■ Requirements ■
[A] In the Meltdown and Spectre notice, rewrite the stretch from "2. Monitoring the" through "will be needed.", putting "weekly" in place of "daily".
[B] Summarize the Meltdown and Spectre notice in two sentences.
[C] Using the Meltdown and Spectre notice, decide whether each statement agrees with it. Answer yes or no and quote the words that settle it.
(i) The flaws affect nearly every modern CPU manufactured in the past 20 years.
(ii) Operating system manufacturers are the ones who ultimately need to fix the flaws.
(iii) Readers are asked to patch the operating system on their mobile phones.

■ Passage provided ■
#####

What we are doing about the Meltdown and Spectre security flaws

Here is what WE are doing to address the Meltdown and Spectre global security threats:

  1. Performing disciplined patching of everything that we have control over.  This includes any Windows or Mac device that we have a TechCare agent installed on.
  2. Monitoring the industry news daily regarding the flaws and risks associated with them.
  3. Advising and taking appropriate action in a businesslike manner on future updates that will be needed.

Here is what YOU need to do:

  1. Patch everything that you have control over.  This includes the operating system on your mobile phones, tablets, and home PCs/Macs.

Why this is important:

  1. Both the Meltdown and Spectre security flaws are the most widespread and troubling flaws ever found in computer systems.  They affect nearly every modern CPU that has been manufactured in the past 20 years.  Operating system manufacturers have released or are in the process of releasing patches to help mitigate the risk of the flaws, but the CPU manufacturers (chip makers Intel, AMD, ARM) ultimately need to fix the flaws.

#####

■ Supplied material ■
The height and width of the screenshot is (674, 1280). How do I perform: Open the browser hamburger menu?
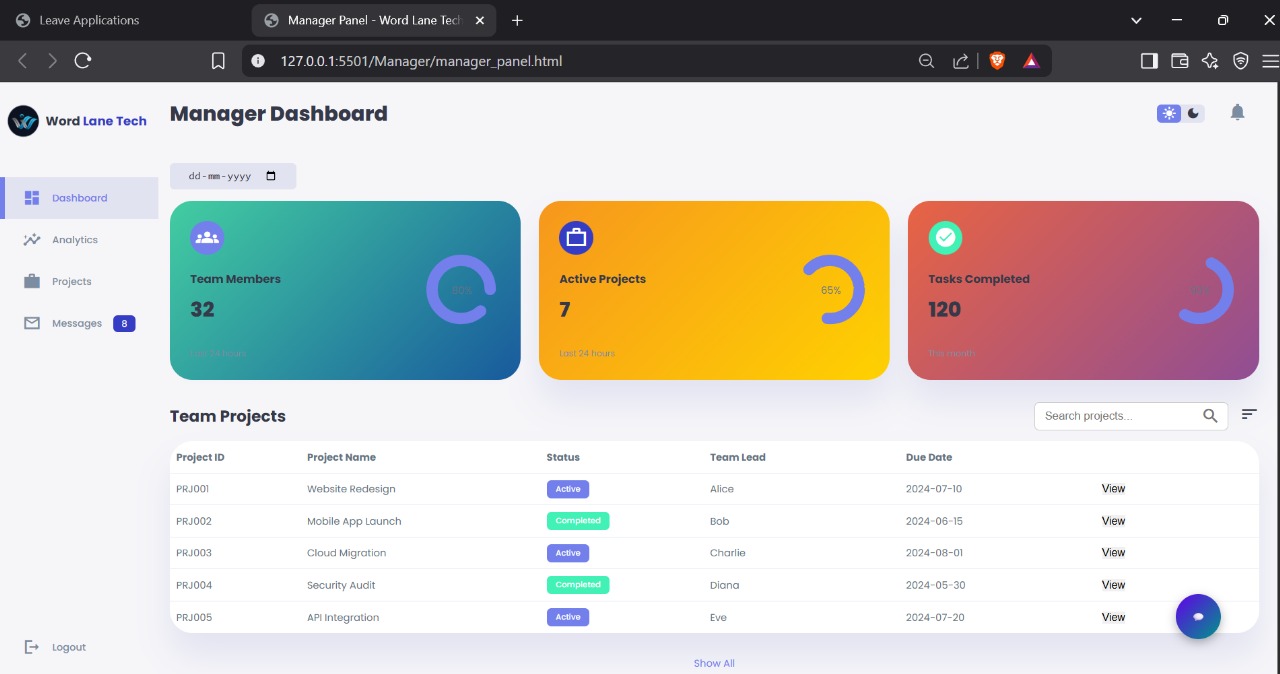1270,61
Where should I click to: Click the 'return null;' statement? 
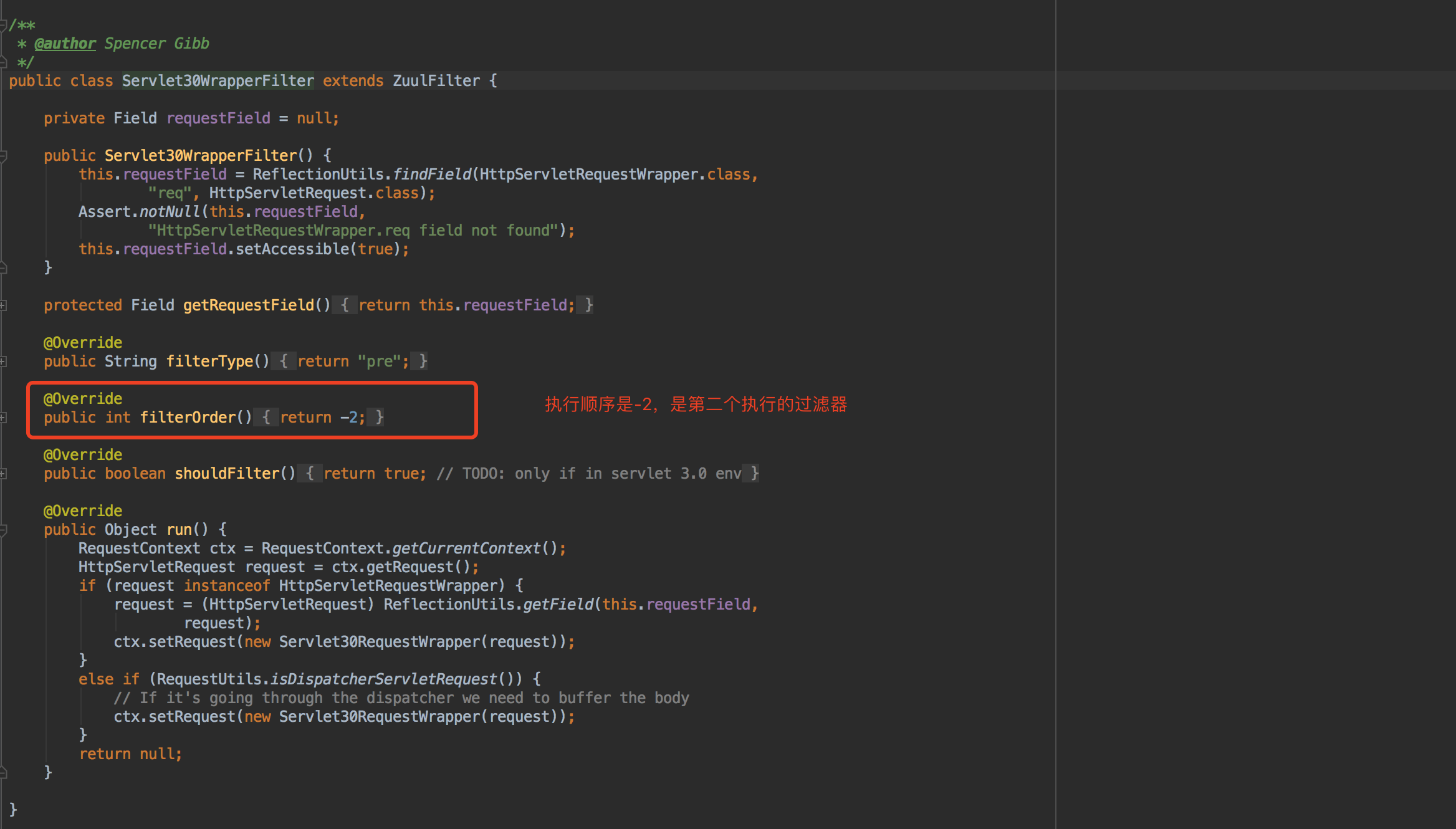(130, 754)
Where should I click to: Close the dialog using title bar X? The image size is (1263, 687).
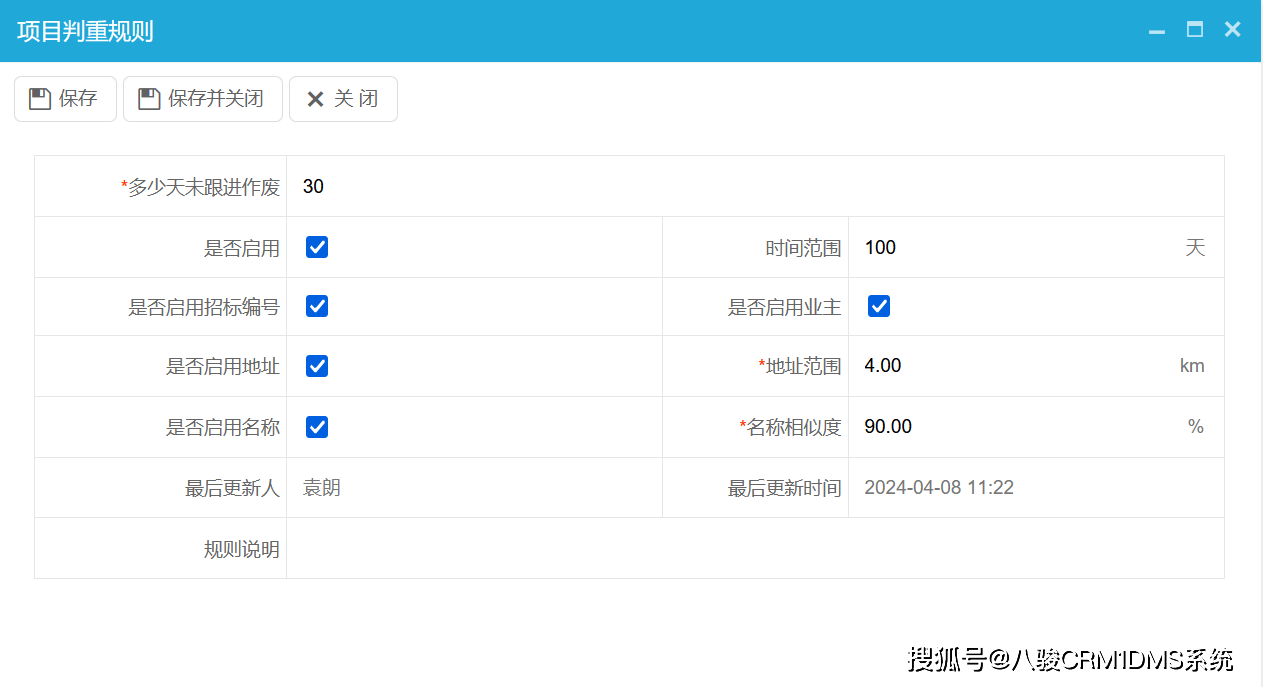point(1232,30)
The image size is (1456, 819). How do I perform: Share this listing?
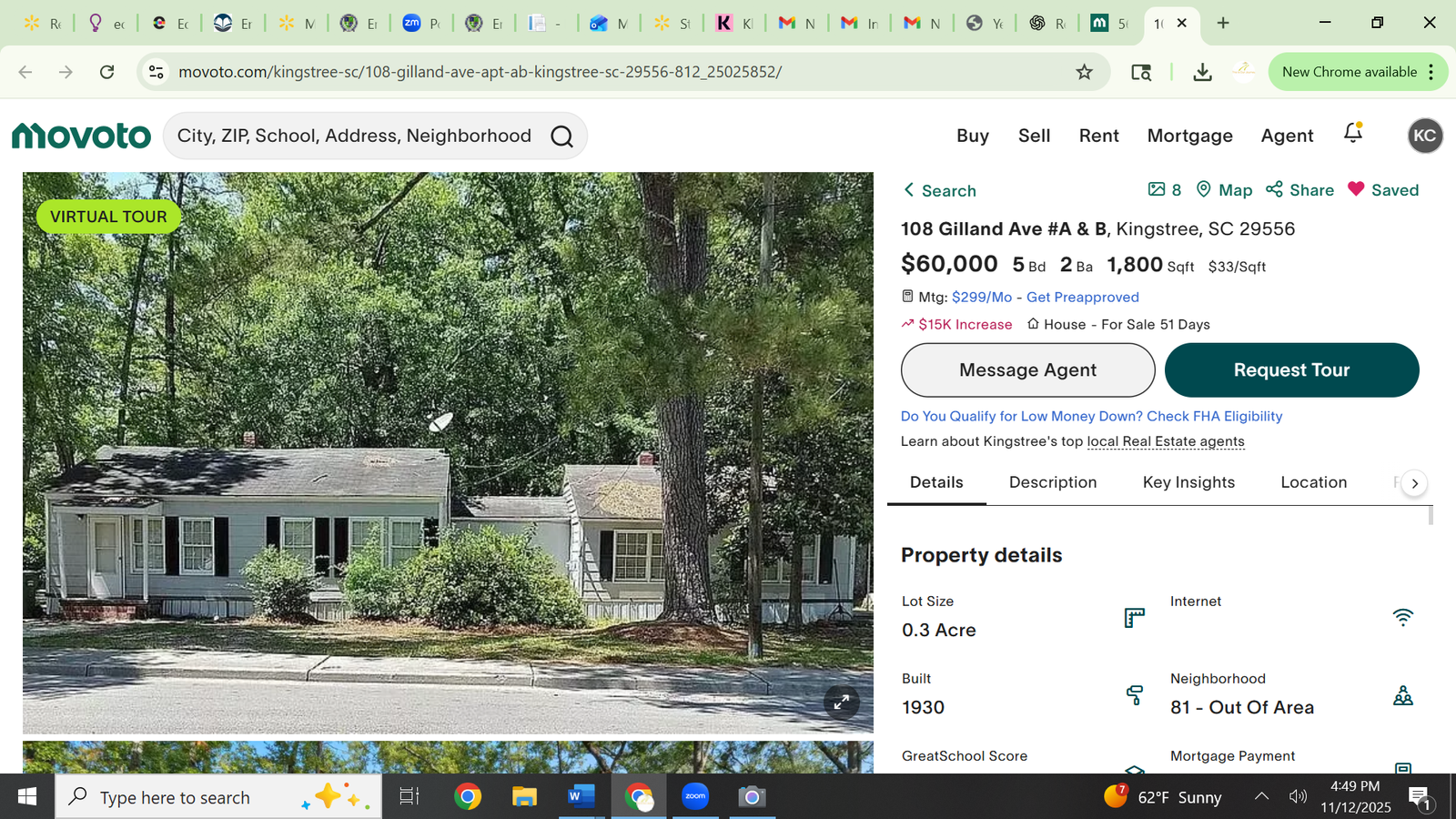click(x=1299, y=189)
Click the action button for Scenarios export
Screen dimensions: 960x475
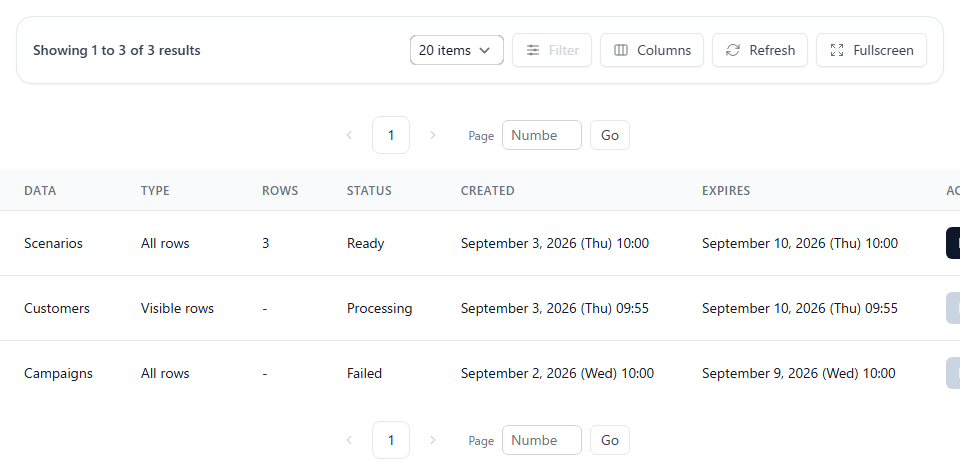click(953, 243)
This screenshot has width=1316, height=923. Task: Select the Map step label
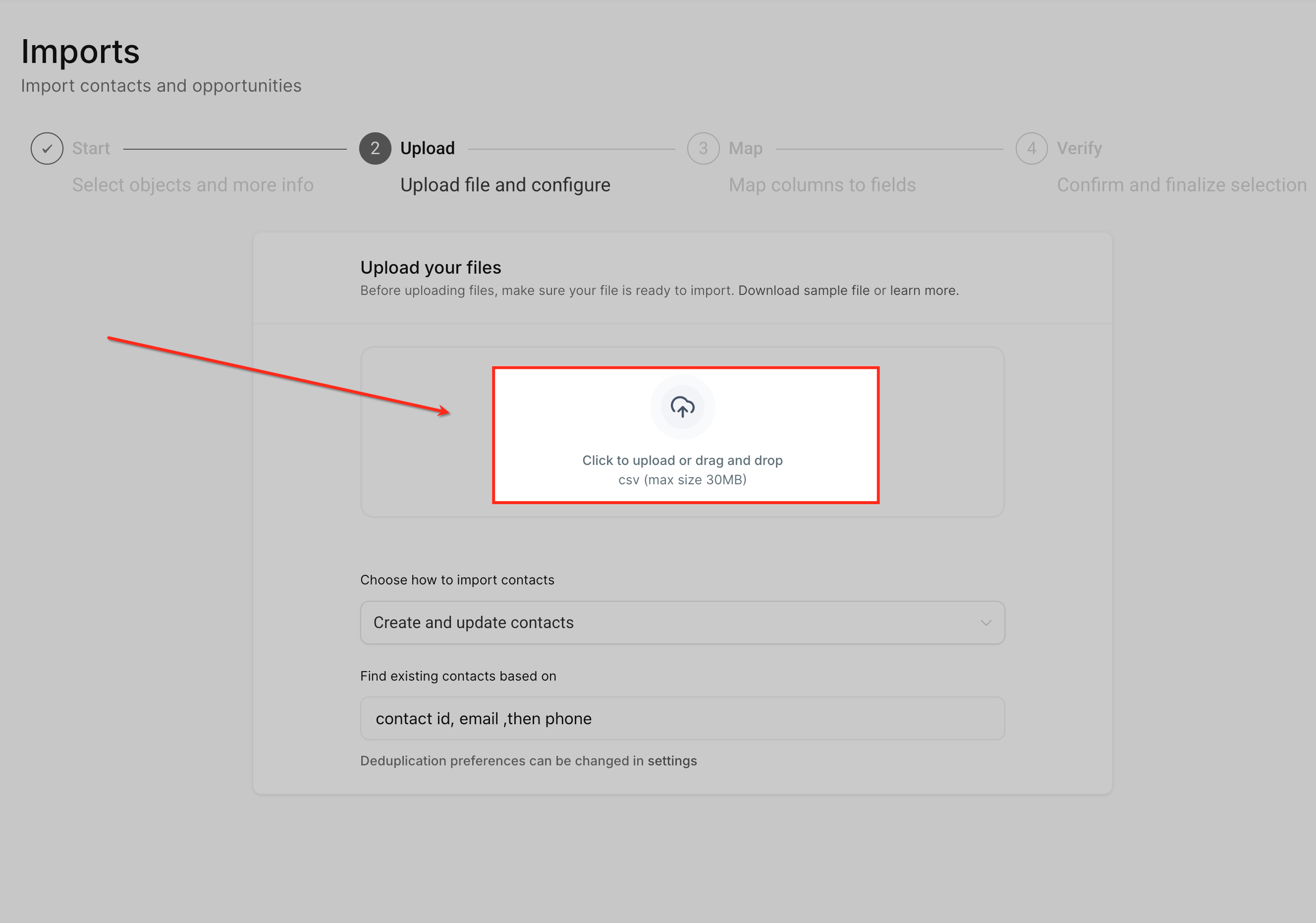click(745, 149)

#####

■ The replies ■
[A]
2. Monitoring the industry news weekly regarding the flaws and risks associated with them.
  3. Advising and taking appropriate action in a businesslike manner on future updates that will be needed.

[B] The notice lists the steps being taken against Meltdown and Spectre: disciplined patching of everything under their control, including Windows or Mac devices with a TechCare agent installed, daily monitoring of industry news about the flaws, and advising and acting on future updates. Readers are told to patch everything they control, since the flaws affect nearly every modern CPU made in the past 20 years and ultimately must be fixed by chip makers such as Intel, AMD, and ARM.

[C]
(i) Yes: "They affect nearly every modern CPU that has been manufactured in the past 20 years."
(ii) No: "the CPU manufacturers (chip makers Intel, AMD, ARM) ultimately need to fix the flaws."
(iii) Yes: "This includes the operating system on your mobile phones, tablets, and home PCs/Macs."